Striking the Arctic Match: “Ice Melt Like Adding 20 Years of CO2 Emissions.”

According to reports from BBC, Climate Progress, and The Arctic Ice Blog, sea ice scientist Professor Peter Wadhams of Cambridge University recently made a pivotal announcement on the state of Arctic sea ice. In an interview to the BBC, Wadhams noted that Arctic sea ice was ‘headed for oblivion’ within ten years and that the added heat absorbed by the darker Arctic Ocean was like adding ’20 years of CO2′ emissions.

Wadhams has been studying sea ice for decades. His research has provided pivotal insight to the Arctic environment. Back in 1996, Wadhams compiled observations from vessels, including navy submarines, operating in the Arctic to determine that sea ice volume had fallen by 40% by 1996. Today, sea ice volume has fallen 78% percent from volume observations in 1979.

Wadhams said the following to BBC:

“Thirty years ago there was typically about eight million square kilometres of ice left in the Arctic in the summer, and by 2007 that had halved, it had gone down to about four million, and this year it has gone down below that.”

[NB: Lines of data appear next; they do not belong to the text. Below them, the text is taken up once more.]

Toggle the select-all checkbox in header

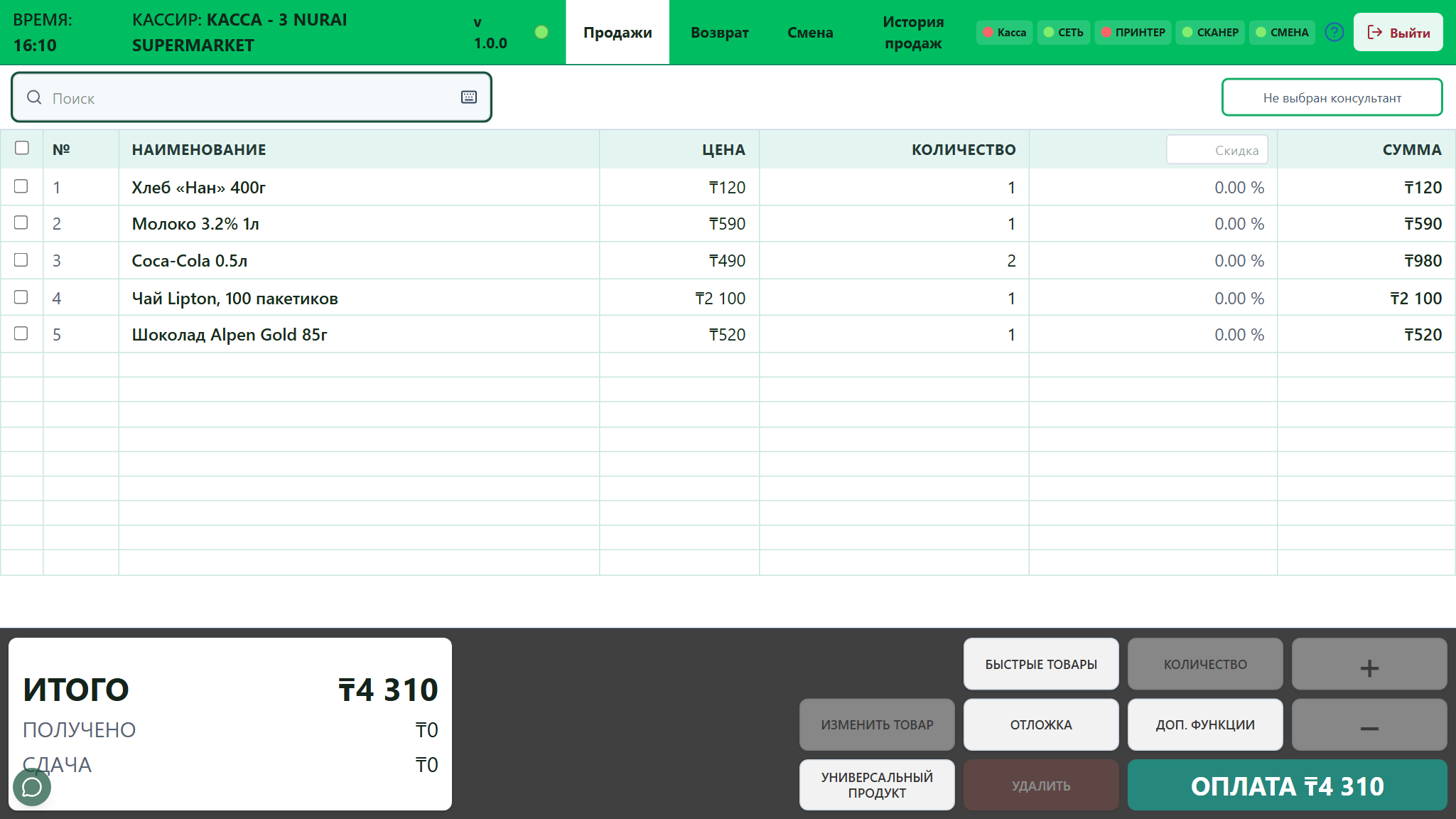coord(22,148)
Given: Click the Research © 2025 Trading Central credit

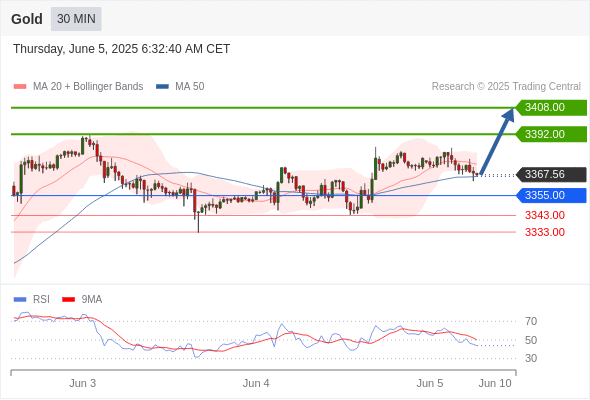Looking at the screenshot, I should pos(506,87).
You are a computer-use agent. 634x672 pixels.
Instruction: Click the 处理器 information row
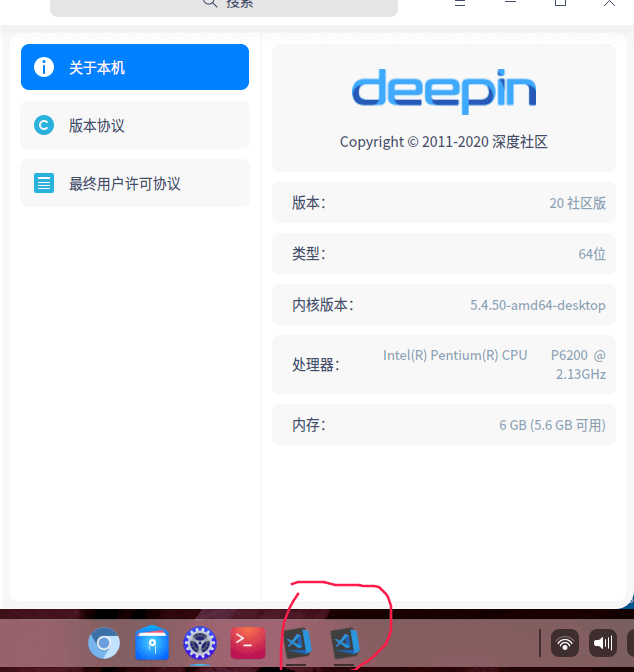tap(443, 365)
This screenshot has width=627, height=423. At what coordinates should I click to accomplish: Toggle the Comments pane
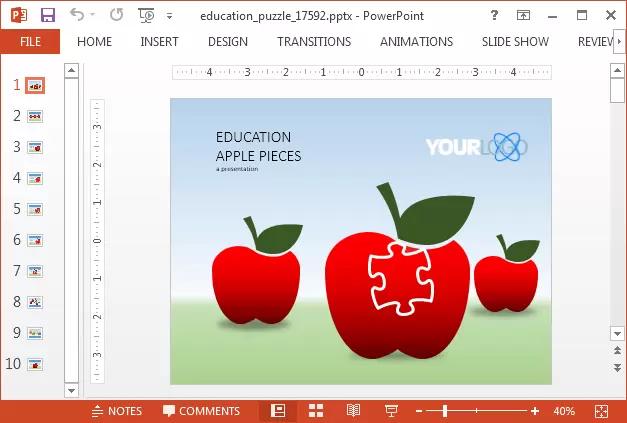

“The volume of ice in the summer is only a quarter of what it was 30 years ago and that’s really the prelude to this final collapse.”

“Over that 1% of the Earth’s surface you are replacing a bright surface which reflects nearly all of the radiation falling on it with a dark surface which absorbs nearly all. The difference, the extra radiation that’s absorbed is, from our calculations, the equivalent of about 20 years of additional CO2 being added by man.”

Wadhams, a Cambridge University expert, adds his voice to a growing number of scientists and researchers pointing toward an ice free Arctic sea within the next ten years. His detailed assertion about the added warming affect, however, is new. A roughly .3-.7 watt per meter squared of additional forcing over the entire surface of the globe is a lot of new heat to add to an already stressed climate system. But most of this heat is focusing in on the fragile and sensitive Arctic.

It has been known for years that loss of reflective sea ice would add a certain degree of forcing to global climate. Now, in addition to an ever-increasing volume of CO2 absorbing more and more heat, we have lost one of our heat deflector shields. The Arctic sea ice is simply turning from white to dark blue. And this results in more heat being caught by the sun.

Throughout the Arctic summer, the sun never sets. Instead, it beams light down 24 hours a day. This light now has a growing dark surface to capture it, turning it into more heat energy. According to Wadhams, this extra forcing is equal to another 20 years of human carbon emissions.

But the concerning thing about the Arctic is that so many feedbacks are set in place to enhance warming, should a net warming occur. Wadhams has illustrated the impact of sea ice loss. But the other feedbacks include loss of reflective snow cover, loss of reflective land ice in Greenland (already losing its reflectivity), and the heat-triggered release of carbon bound up in soil, tundra, and the Arctic sea bed.

Tipping all these feedbacks together would be like striking a match. They would dramatically amplify the effects of human-caused global warming, perhaps doubling it. Wadhams scientific validation of the problem of sea ice reflectivity loss is a critical step in understanding how a warming Arctic can make the problem of human caused warming much worse. But what is needed, is a comprehensive study of all Arctic feedbacks and their potential additions to global warming over the coming decades. A similar study of the Antarctic is probably needed as well.

That said, given the wealth of evidence already collected, it is becoming increasingly clear that amplifying feedbacks is a growing problem in the Arctic. That pushing the Arctic too far is already amplifying the force of human global warming.